What is Flat Head Syndrome?
Flat head syndrome is the umbrella term for a flat head condition that can appear in babies and infants. The deformity may be present at birth or can become apparent during the first few months of an infant’s life.
The following are the medical terms that describe the two different types of flat head syndrome:
• Plagiocephaly – a deformation of the head marked by an oblique slant to the skull surface, which is usually at the side of the head. The most common type is called positional plagiocephaly.
• Brachycephaly – when a baby has a wider than normal head with a flattening across the back of the skull. It is usually a combination of brachycephaly and plagiocephaly, presenting as a wide, asymmetric head shape.
What Causes Flat Head Syndrome?
Babies can be at risk of flat head syndrome due to their skull remaining soft and pliable in the earliest stages of their life. This pliability is because of the several plates of bone that fuse together, being initially loose. They gradually join as a baby gets older.
Deformities can also occur before your baby is born, which is called positional moulding. The re-moulding of the skull may occur in the uterus because of restricted space in the womb. This frequently occurs in multiple births (I.e. twins or triplets) or those that require assisted delivery (intrapartum moulding). Deformities can also occur during birth, as the baby travels through the birth canal. Passage through the birth canal can cause temporary cranial deformity and it’s common for the baby to have an oddly-shaped head during the first few days or weeks after birth.

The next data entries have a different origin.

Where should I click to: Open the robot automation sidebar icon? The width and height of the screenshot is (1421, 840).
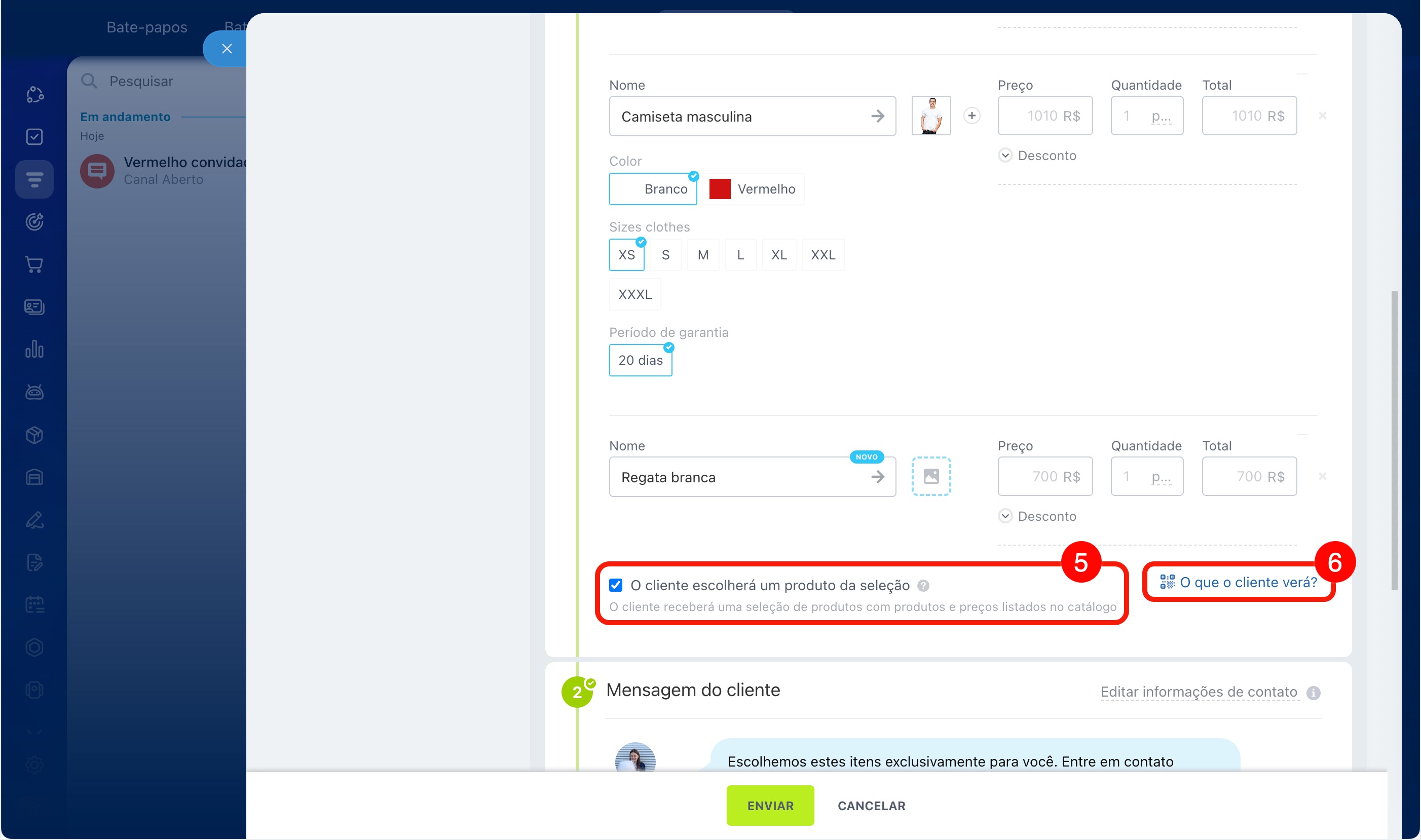pos(34,392)
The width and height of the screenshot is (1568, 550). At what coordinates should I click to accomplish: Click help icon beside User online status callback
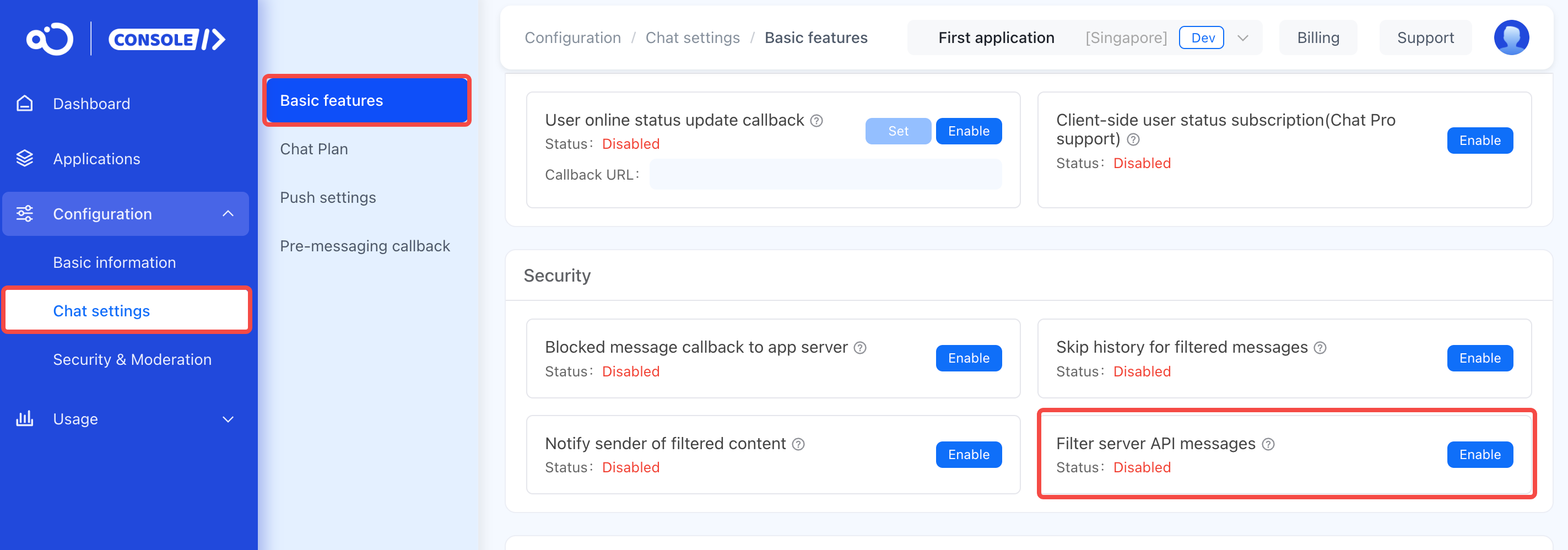pyautogui.click(x=817, y=121)
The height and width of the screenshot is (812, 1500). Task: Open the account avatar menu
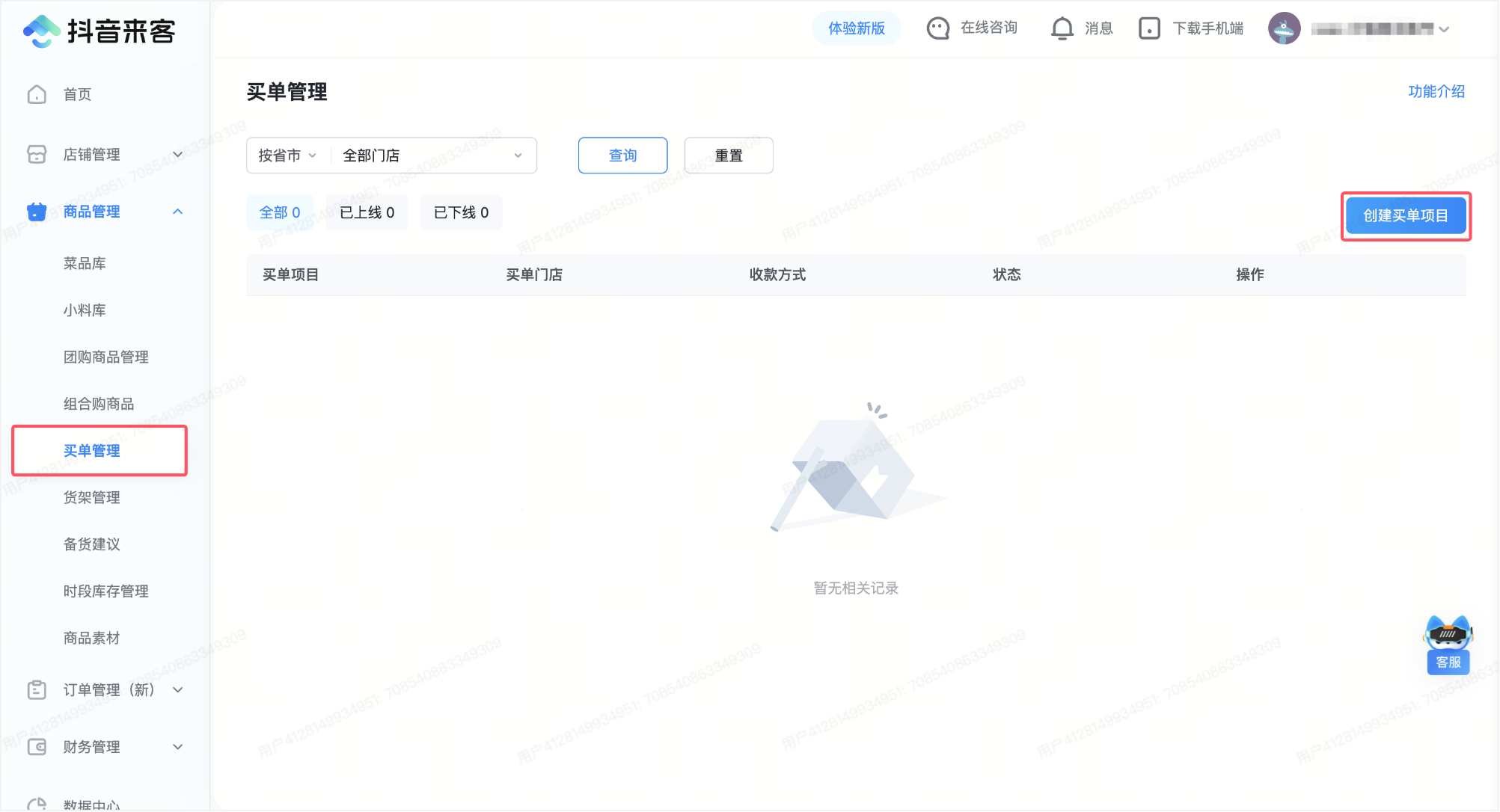[x=1285, y=28]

Most of such deformities improve naturally during the early months of an infant’s life, without any need for treatment. The exception occurs when the infant is consistently positioned in a way that exerts pressure on one particular area of the head, turning a minor plagiocephalic deformity into a potential long-term problem that requires treatment.
Incidence of Flat Head Syndrome
The incidence of flat head syndrome is higher in infants that are born prematurely as their heads tend to be softer and more prone to moulding.
Paediatricians have reported an increase in the number of children with cranial deformities in recent years, particularly unilateral flattening of the occipital bone at the back of the head. This is generally attributed to the back to sleep campaign, which has dramatically reduced the incidence of SIDS (Sudden Infant Death Syndrome) but which without adequate care can leave babies with permanent head shape deformities.
Parents should always place their babies on their backs when sleeping. During the day when an infant is awake and their parent is with them, babies should spend at least half of their waking hours without pressure on the back of the skull, allowing it to reshape naturally. If no improvement is seen by the age of five months, treatment should be considered.